**About this task**
Report the number of lines in these entries that contain "computer". Write only the number.

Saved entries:
==========
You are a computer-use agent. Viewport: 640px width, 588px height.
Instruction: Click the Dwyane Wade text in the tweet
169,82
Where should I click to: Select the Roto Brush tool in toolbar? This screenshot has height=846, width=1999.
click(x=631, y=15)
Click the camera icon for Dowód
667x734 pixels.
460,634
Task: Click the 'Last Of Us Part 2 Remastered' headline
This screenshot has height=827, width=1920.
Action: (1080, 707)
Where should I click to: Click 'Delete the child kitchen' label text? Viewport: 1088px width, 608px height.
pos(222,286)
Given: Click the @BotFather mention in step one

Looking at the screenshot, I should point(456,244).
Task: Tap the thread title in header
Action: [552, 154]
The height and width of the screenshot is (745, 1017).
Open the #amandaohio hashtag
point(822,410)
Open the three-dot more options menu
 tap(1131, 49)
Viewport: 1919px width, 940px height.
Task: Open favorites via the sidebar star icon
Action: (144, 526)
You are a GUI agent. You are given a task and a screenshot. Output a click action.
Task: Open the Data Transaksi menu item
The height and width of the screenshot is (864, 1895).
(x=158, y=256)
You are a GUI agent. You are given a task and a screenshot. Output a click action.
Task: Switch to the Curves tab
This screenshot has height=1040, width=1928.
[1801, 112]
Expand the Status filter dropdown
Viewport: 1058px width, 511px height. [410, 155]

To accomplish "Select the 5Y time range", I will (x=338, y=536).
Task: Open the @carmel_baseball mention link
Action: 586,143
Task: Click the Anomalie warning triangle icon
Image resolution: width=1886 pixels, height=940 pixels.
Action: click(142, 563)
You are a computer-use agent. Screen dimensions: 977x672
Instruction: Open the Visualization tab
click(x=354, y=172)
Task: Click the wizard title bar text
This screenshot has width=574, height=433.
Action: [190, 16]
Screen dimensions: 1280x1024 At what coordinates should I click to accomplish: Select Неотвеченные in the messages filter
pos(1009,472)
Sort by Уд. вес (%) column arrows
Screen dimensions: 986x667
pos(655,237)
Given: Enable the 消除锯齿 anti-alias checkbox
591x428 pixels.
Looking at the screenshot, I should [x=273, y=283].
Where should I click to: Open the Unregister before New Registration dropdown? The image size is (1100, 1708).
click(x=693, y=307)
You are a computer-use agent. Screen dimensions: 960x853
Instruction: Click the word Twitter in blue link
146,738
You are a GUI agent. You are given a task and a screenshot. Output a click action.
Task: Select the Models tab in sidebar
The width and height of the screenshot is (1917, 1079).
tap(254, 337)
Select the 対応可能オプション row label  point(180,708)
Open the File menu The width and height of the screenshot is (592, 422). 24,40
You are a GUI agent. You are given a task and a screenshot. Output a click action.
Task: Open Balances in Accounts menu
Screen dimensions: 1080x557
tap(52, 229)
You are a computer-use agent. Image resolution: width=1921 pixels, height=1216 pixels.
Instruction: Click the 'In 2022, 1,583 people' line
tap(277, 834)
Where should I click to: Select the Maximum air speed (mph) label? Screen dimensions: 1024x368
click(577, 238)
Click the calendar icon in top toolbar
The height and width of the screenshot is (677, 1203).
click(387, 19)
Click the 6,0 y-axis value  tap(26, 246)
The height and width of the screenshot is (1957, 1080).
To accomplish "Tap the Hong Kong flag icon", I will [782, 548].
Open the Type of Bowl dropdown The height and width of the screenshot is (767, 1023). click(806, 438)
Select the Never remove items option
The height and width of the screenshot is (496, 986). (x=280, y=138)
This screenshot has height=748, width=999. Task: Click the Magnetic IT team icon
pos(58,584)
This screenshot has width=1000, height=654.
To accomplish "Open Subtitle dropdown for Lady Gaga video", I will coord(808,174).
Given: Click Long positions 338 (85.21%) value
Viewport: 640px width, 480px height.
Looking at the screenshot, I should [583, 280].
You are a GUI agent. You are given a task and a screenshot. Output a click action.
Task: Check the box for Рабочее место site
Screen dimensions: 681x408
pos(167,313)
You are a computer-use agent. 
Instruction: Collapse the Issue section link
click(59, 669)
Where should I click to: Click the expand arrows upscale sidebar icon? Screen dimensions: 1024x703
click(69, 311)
==========
**Written reply**
5